Policy advisor: Legislation won't end breaches

01.03.2006
As one of the five Commissioners on the Federal Trade Commission (FTC) between 1997 and 2005, Orson Swindle was involved in the launch of the agency's Do-Not-Call program and participated in policy deliberations about information security and privacy. He was also involved in efforts to revise the Organization for Economic Cooperation and Development's (OECD) Information Security Guidelines in 2002 and 2003.

Now the senior policy advisor and chair at the Center for Information Policy Leadership -- a privacy think tank whose members include Proctor and Gamble, Eli Lily & Co. and Microsoft Corp. -- Swindle talked with Computerworld about some of the privacy challenges facing corporate America.

What's driving the privacy agenda these days? In the past year, we've heard about some hundred-plus disclosed security breaches, about hacking, lost laptops, lost files, disclosures of account numbers and even computers falling off the back of delivery trucks. Each one of these represents a potential disclosure of very sensitive information. The reports we've read very likely exaggerated the nature of the harm done in some cases. But that's not to say we don't have a problem. We darn sure do have one. And this inadequate protection of sensitive data is just unacceptable. We have got to collectively do a much better job at it. And I say 'we' collectively because it's going to take everyone, including consumers. There's no security initiative, there's no new law, there's no new technology that's going to solve this problem altogether.

What does this mean for businesses? The biggest concern for business is just being aware that if you handle information you've got an obligation to protect it. The Federal Trade Commission with a couple of decisions last year plainly stated that. Those two cases specifically involved BJ's Wholesale Club and DSW Inc. Both of the cases were bought against companies not for a promise not kept but for simply being in the business of collecting and using information that is sensitive and not taking sufficient precautions to protect that information. The important thing to note with these two cases is that BJ's Wholesale and DSW were not [regulated entities such as] medical institutions; they were not financial institutions. But what they encountered was a de facto extension of the Gramm-Leach-Bliley requirement under the unfair and deceptive practices aspect of the FTC Act Section 5. In other words, what the FTC said to those two firms is that your conduct in not protecting this information is unfair in that you didn't do what you ought to have done.

Do you see the FTC being more proactive in taking action against companies, even if no actual breach may have taken place?

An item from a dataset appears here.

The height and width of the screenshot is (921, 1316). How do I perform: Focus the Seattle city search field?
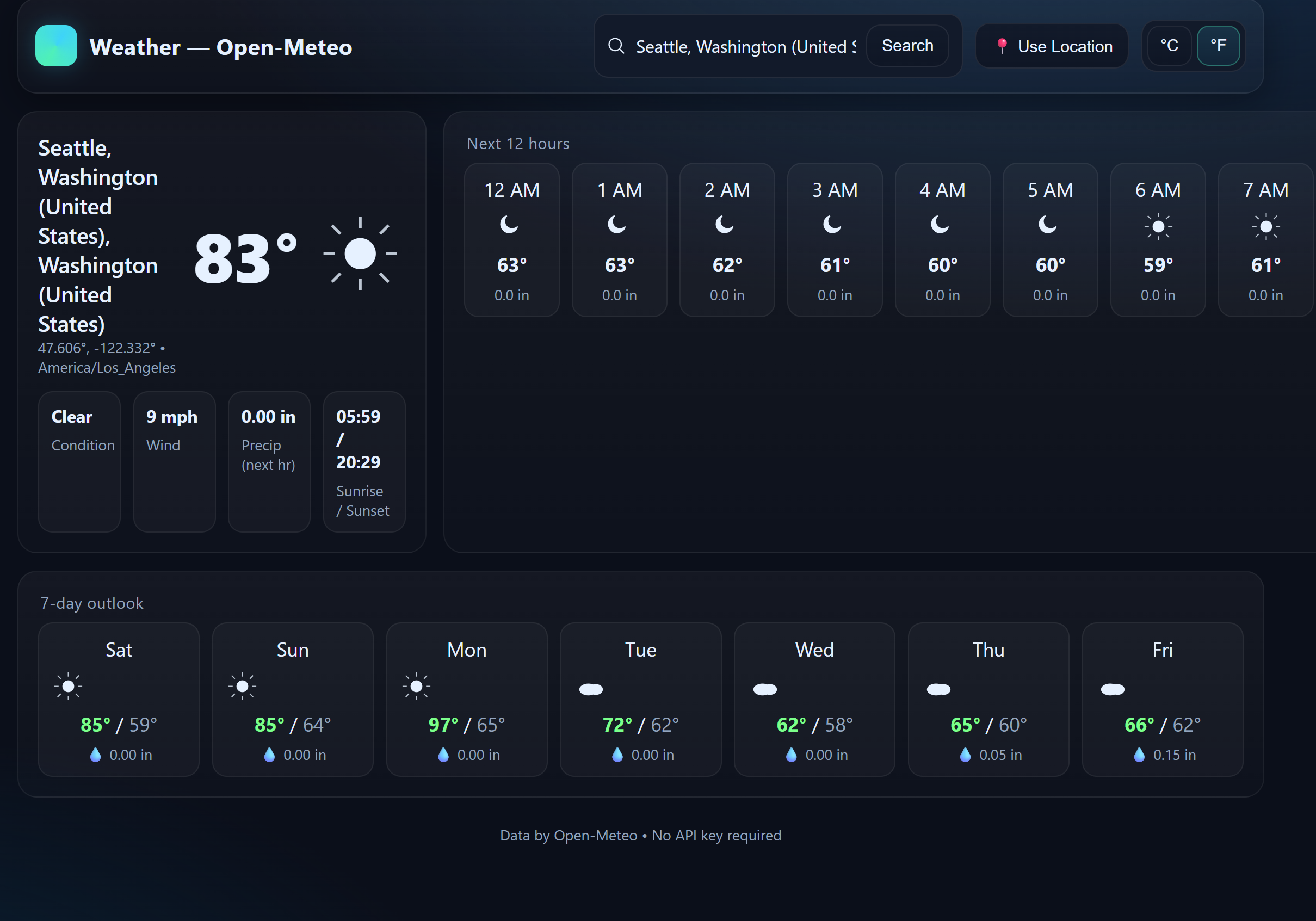click(745, 46)
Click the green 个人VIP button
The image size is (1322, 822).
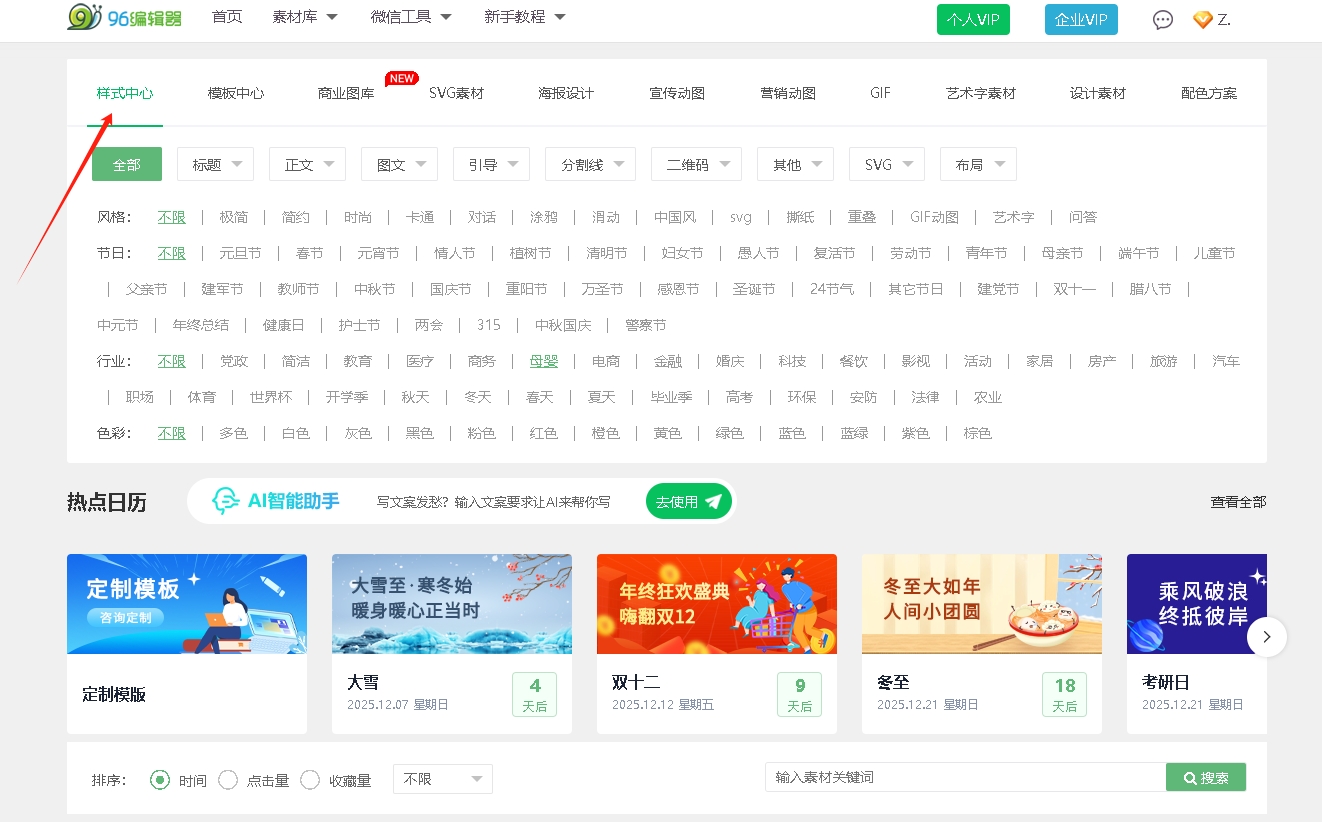click(x=973, y=20)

This, in effect, has already happened. There are a couple of cases on record. It would be impossible for me to say which ones they are. But there is at least one case where the FTC, again under Section 5, brought a case against a company -- not for a breach but for making a promise of having certain safeguards that really weren't there. They were making a promise of things they couldn't keep, because they didn't have the mechanisms in place to provide that kind of security.

ChoicePoint was fined US$15 million by the FTC recently. What sort of precedent does that set? That case is quite a bit different from BJ's Wholesale and DSW. In the ChoicePoint case, there were lots of things that were violated there -- in particular, the Fair Credit Reporting Act .That carries with it monetary penalties that can be substantial, and in this case, obviously were. If nothing else, it certainly should be getting people's attention. Talk about a two-by-four between the eyes getting your attention.